The day it was released I smelled a machine that was for the boutique post production houses and design/image creation firms. You know, people that will buy a machine for the looks over the functionality.

It was a fast machine, but not even a year or so later it was average, and there was no upgrade path for anyone that dropped nearly $12k on it and it's many many many additions.

Also, you had to buy all new furniture if you intended to rack mount the thing. Most post houses I've worked with or consulted for don't put their heavy iron and hardware in the same room as the client and specialist. They centralize it and run cables. The NMPro was just a downright tacky update and made a mess of any high-end master control suites.

Legitimate criticism is now negativity ?

That's always been the case with Apple. "You're holding it wrong!" being the central mantra.


Nothing against the original poster, but some will never understand the basic idea that you can fit MORE things into a BIGGER box.

It'll be nice to see all of the hardware you mentioned in the palm of our hands, but tower of those times will be far more powerful.
 
The current Pro is going be used as a trash can in 2019 or sooner! That what the initial design of it was before it was a Mac Pro! So you money spent is not "wasted" after all! LOL!
 
Agreed. Users are the ones paying for it. Their opinion matters! Also, could someone explain why they needed to "redesign" the Mac Pro? I still have a 2008 "cheese grater" and even if it is showing its age, the design of the case is still brilliant. Pop the hood in 5 seconds, add or replace a disk/SSD in 30 seconds.

Who in their right mind decided that using a cylinder (hint HDs and SSDs usually are rectangular) would be a good idea?

Also, while we wait another 2+ years for this new "design" (what's next? A pyramid shaped computer where everything is glued and soldered?) why don't they just reuse the cheese grater case with new guts?
I've swapped a 2008 cheese grater for a second hand 2013 nMP about a year ago, and I love the trashcan. One of the things that struck me as I hauled that billet of aluminum out is how much size and weight there is to it and how little I ever needed it. Expansion slots I never use in a case that could lead to a workers comp claim if I needed to get behind it to plug a cable in.

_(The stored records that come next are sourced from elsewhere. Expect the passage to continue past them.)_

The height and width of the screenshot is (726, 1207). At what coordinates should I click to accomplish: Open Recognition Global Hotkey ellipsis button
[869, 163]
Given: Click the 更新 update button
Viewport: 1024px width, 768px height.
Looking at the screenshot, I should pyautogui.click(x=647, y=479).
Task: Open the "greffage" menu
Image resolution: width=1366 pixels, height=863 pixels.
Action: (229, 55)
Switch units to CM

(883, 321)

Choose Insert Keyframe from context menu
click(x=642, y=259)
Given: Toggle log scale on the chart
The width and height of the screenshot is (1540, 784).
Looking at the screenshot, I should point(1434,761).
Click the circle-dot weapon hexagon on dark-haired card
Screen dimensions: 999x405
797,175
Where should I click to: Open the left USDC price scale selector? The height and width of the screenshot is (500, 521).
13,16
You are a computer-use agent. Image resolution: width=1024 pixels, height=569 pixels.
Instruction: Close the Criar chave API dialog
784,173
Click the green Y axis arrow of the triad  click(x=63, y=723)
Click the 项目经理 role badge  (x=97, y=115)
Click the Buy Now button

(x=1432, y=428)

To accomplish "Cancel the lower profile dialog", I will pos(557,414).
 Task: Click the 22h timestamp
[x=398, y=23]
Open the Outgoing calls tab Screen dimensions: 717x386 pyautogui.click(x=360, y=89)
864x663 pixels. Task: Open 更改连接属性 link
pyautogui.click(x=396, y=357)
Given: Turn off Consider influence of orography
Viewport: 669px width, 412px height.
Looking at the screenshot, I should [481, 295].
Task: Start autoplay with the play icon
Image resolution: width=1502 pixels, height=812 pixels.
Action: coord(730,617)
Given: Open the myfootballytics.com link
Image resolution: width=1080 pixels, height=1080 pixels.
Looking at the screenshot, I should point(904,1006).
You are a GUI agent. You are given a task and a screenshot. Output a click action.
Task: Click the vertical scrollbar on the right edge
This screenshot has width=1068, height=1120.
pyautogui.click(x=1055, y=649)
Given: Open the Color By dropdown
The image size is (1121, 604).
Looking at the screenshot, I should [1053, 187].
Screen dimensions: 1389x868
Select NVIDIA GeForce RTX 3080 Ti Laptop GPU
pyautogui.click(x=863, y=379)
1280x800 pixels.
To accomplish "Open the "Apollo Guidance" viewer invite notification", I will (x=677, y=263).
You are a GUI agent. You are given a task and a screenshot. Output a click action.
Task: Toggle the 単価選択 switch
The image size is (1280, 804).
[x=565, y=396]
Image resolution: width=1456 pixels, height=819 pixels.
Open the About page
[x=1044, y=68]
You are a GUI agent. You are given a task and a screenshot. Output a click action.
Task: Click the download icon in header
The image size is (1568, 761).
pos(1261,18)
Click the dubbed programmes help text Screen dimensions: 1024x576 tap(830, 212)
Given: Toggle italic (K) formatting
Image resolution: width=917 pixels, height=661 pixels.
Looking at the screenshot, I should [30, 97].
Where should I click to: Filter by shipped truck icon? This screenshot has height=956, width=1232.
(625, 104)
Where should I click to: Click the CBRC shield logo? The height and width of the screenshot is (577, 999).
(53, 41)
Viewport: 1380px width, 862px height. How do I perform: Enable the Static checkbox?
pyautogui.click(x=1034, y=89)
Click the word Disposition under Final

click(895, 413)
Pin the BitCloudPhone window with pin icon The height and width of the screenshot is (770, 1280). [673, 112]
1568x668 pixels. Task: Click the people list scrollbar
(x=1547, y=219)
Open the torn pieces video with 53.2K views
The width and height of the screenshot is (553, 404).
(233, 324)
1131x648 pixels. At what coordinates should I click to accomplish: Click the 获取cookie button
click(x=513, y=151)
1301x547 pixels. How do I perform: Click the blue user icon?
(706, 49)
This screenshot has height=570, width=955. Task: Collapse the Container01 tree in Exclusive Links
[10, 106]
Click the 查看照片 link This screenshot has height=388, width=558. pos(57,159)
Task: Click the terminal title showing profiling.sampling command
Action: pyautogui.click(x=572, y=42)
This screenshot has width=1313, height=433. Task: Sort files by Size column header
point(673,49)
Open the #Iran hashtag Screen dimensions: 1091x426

I'm exaggerating a bit, obviously, but the trashcan gives me the horsepower I need in a quiet enclosure with easy access to the ports. When I got it I added a bunch of RAM which was really straightforward. I don't need the expansion slots, optical bays, or all the airfoils and open space the towers used to provide. I swapped graphics cards in the older unit but there was never much in the way of selection after a couple years and the benefit became minimal. I used to have a 4 drive RAID in the cheese grater, now I have it in a separate (much smaller 4x 2.5" SSD) enclosure at the end of a TB cable and under the desk. The nMP itself sits up off the floor where it collects much less dust through its cooling system.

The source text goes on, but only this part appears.